Brain age permits identification of at risk adolescents
Dr Schnack and his team have shown that adolescents at risk of schizophrenia can be separated from healthy controls on the basis of brain age. Following at-risk subjects to determine whether or not they develop psychosis is ongoing. The studies’ findings will hopefully permit detection of high-risk adolescents in the future.
Children and adolescents with first-episode psychosis (FEP) and autism spectrum disorders (ASD) share neuroanatomical abnormalities. A previous study in which white and grey matter volumes were compared suggested there was no neuroanatomical overlap with either condition and control subjects. However, since then, cortical volume can be disassociated into cortical thickness and surface area (SA) so the components of volume can be independently assessed. Joost Janssen, Madrid, Spain, was interested in whether changes in these parameters were manifest in ASD and/or FEP and, if so, whether they were independent factors.
Comparisons of 29 cortical regions in three groups of adolescents (mean age 13 years) were compared: ASD, FEP and controls. Overlaps in neuroanatomical deficits were present in 3 regions in the brains of patients in the ASD and FEP groups. One affected region was the insula, a site where volume changes have been reported in other psychiatric conditions. Volume deficits were due more to decreased SA than cortical thickness, and changes in both appeared largely independent of each other. This suggests that two processes are driving corticogenesis, and both processes are affected in ASD and FEP.
Brain structural changes predict prognosis...

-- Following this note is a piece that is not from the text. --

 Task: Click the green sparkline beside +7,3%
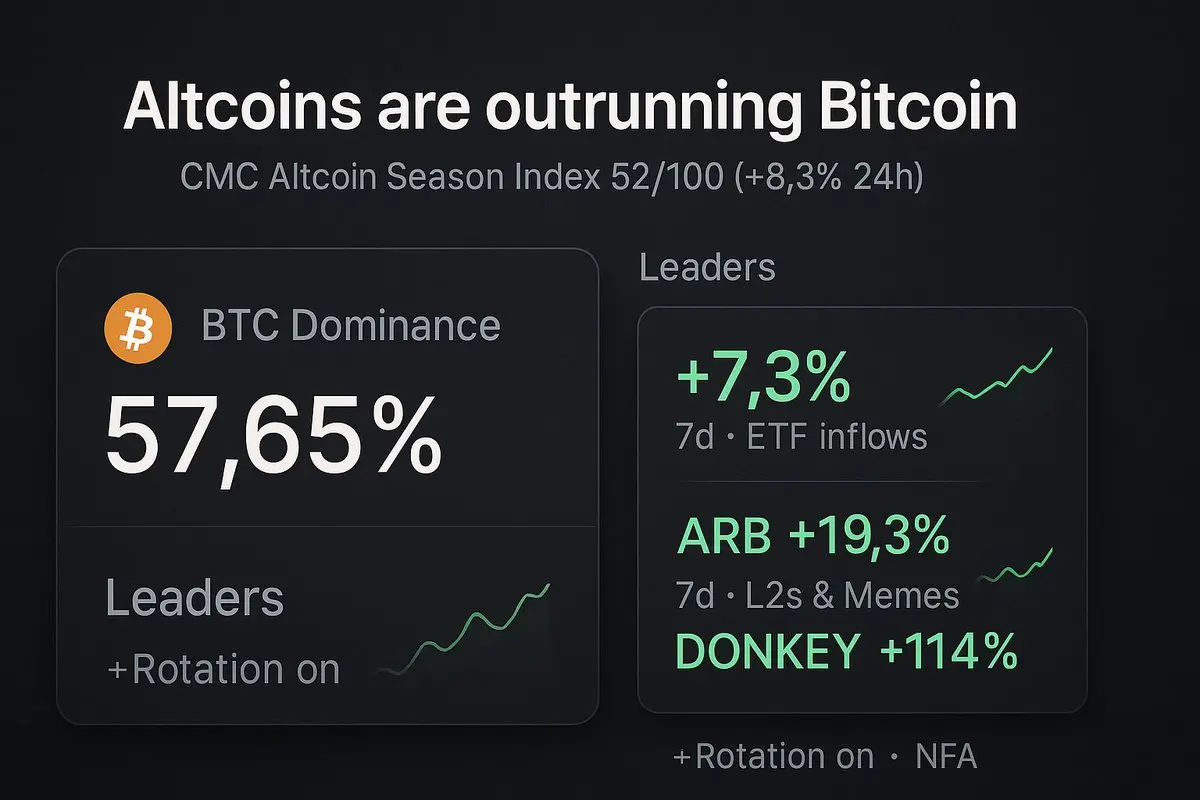tap(997, 378)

Paola Dazzan, London, UK, explained the importance of predicting prognosis at first psychotic episode in schizophrenia. Many patients respond well to anti-psychotic medication at first presentation but a significant proportion fail to ever respond. Definite alterations to brain structures are present prior to diagnosis in patients with schizophrenia. Therefore, she asked, could these structural changes be used to predict response to anti-psychotics at 12 weeks?
In schizophrenia, brain ageing accelerates at an average of 1.4 years per year
Brain structure was assessed in patients with FEP using MRI and diffusion tensor imaging All patients were followed for between 3 months and 6 years. A variety of neuroanatomical and morphological measures were assessed and then different uni- and multivariate analyses, including Support Vector Machines, were undertaken to spot consistent patterns of change. From these studies it was possible to distinguish those patients who would and would not respond to antipsychotic medications at 12 weeks with a high degree of confidence. Furthermore, these measure also related to prognosis over 6 years.

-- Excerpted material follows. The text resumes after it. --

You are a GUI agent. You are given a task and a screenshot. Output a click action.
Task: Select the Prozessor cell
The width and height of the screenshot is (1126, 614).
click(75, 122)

However, when Dr Dazzan’s lab collaborated with 5 other centres, expecting to be able to confirm and validate these findings, they found that they couldn’t. Why should this be?
What is ‘remission’?
The study was designed to examine the effect of anti-psychotics on remission. It appeared the 5 groups were each using different measurements of what counted as ‘remission’. Only London and a Brazilian lab used the same definition of remission – and when they did so the outcome predictions matched.

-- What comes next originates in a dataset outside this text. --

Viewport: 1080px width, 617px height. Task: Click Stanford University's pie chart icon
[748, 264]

Environmental variables can make a difference
If the definition of remission is acting as a variable, what other variables might also affect outcome? Non-responders’ stress and immune responses to anti-psychotic medication appear to be different. Such effects are likely to influence outcomes. Use of cannabis also influences how well a patient is likely to respond – high rates of cannabis use are associated with poorer outcomes as are high rates of smoking. Patients with schizophrenia are heterogeneous and when trying to stratify this population for a likely prognosis with any degree of certainty, external, environmental interactions must be considered.